Dec. 20 (Bloomberg) -- U.S. natural-gas supplies probably fell by less than the seasonal average last week amid above- normal temperatures and rising production, according to analyst estimates compiled by Bloomberg News.
Inventories dropped 105 billion cubic feet, or 2.8 percent, to 3.624 trillion cubic feet in the week ended Dec. 16, based on the median of 10 estimates. The five-year average stockpile change for the week is a decrease of 140 billion, according to Energy Department data. Supplies fell 181 billion cubic feet a year earlier.
“As much as we bemoan the lack of winter and the impending growing storage surpluses, there is little that can be done at this stage to save the winter,” Martin King, an analyst at FirstEnergy Capital Corp. in Calgary, said in a note to clients today.
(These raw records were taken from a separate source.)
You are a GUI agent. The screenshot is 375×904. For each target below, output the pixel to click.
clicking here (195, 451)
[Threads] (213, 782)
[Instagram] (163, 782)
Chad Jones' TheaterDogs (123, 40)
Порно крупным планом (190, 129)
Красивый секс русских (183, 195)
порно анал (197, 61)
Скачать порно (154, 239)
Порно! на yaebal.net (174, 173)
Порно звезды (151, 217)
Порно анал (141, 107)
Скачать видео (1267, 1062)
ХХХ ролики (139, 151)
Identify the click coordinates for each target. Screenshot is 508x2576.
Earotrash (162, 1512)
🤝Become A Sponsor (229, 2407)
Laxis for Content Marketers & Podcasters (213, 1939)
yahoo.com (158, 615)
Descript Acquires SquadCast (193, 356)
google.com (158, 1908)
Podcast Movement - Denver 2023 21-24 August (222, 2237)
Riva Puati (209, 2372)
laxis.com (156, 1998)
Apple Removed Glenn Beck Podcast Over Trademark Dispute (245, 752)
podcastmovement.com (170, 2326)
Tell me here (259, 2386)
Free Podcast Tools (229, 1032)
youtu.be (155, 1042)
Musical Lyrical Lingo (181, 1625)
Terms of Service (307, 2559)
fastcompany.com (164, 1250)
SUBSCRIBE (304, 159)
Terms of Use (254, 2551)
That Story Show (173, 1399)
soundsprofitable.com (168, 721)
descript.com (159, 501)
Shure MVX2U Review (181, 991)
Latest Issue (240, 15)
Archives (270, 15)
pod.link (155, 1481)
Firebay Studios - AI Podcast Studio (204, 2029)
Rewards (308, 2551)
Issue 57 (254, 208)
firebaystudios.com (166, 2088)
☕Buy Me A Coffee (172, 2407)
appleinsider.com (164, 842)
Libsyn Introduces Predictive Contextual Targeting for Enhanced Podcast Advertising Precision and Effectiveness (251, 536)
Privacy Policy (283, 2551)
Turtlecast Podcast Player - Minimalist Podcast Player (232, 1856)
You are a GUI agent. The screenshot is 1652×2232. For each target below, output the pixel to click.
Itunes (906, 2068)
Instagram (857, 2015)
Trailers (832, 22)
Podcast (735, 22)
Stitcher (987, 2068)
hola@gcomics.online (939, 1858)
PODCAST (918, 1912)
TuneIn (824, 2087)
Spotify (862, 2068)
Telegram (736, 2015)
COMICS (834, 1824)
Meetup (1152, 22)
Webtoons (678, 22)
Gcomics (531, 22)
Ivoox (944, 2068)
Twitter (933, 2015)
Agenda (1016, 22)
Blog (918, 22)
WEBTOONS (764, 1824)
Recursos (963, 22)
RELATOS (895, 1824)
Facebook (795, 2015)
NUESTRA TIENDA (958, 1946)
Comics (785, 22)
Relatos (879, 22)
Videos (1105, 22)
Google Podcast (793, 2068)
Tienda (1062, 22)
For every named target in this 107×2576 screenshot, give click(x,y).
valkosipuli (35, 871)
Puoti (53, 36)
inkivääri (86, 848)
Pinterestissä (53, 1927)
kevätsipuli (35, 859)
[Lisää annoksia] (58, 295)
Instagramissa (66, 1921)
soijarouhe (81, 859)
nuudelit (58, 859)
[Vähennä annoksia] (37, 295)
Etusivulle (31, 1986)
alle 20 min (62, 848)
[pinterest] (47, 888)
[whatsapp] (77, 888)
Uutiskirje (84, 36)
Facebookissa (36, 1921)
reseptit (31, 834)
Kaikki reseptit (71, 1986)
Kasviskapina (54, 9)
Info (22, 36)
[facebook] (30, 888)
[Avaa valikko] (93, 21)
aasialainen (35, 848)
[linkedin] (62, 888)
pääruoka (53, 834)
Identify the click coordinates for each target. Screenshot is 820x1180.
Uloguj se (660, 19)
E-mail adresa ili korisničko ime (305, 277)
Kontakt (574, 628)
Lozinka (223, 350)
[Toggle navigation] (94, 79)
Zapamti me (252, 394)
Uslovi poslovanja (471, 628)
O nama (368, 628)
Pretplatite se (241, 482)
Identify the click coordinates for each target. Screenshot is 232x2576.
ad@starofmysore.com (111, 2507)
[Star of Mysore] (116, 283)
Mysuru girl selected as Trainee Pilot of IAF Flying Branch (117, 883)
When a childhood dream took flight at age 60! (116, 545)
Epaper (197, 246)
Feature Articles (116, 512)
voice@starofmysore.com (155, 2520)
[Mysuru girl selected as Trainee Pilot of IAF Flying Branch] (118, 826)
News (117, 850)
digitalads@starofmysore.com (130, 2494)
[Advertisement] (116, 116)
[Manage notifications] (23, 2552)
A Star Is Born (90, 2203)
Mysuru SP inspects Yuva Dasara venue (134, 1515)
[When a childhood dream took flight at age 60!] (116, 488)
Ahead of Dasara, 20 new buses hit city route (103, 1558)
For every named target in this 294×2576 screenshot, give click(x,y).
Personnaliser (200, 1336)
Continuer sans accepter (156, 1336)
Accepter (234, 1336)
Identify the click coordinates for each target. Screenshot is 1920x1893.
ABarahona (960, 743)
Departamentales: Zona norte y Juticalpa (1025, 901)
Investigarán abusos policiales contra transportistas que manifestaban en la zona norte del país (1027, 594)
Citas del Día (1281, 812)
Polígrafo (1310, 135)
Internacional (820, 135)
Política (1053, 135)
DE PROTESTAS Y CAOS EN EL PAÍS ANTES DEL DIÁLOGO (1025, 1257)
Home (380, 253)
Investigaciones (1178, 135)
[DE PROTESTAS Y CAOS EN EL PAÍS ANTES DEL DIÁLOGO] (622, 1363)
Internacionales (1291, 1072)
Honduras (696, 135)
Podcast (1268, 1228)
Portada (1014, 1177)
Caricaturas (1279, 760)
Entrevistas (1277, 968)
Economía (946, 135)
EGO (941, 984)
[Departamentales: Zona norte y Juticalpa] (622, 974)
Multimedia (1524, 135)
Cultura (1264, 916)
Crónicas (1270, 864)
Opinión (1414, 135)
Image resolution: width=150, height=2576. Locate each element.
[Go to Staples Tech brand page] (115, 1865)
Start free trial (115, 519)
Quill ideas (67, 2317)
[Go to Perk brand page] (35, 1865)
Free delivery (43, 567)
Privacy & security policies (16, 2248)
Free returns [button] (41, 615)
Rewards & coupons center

The weather was mostly warmer than normal in the eastern half of the U.S. last week, according to Commodity Weather Group LLC in Bethesda, Maryland. The low temperature in New York on Dec. 15 was 47 degrees Fahrenheit (8 Celsius), 15 above normal, the National Weather Service said.
Marketed gas production will rise 6.6 percent in 2011 to a record 65.9 billion cubic feet a day, the Energy Department said Dec. 6 in its Short-Term Energy Outlook.
All the analysts surveyed by Bloomberg predicted decreases, with estimates ranging from a decline of 93 billion cubic feet to a drop of 112 billion. The Energy Department’s next weekly supply report is scheduled for release at 10:30 a.m. Dec. 22 in Washington.
Natural gas for January delivery fell 19 cents, or 5.7 percent, to $3.127 per million British thermal units last week on the New York Mercantile Exchange. Prices today rose 3.2 cents, or 1 percent, to $3.128.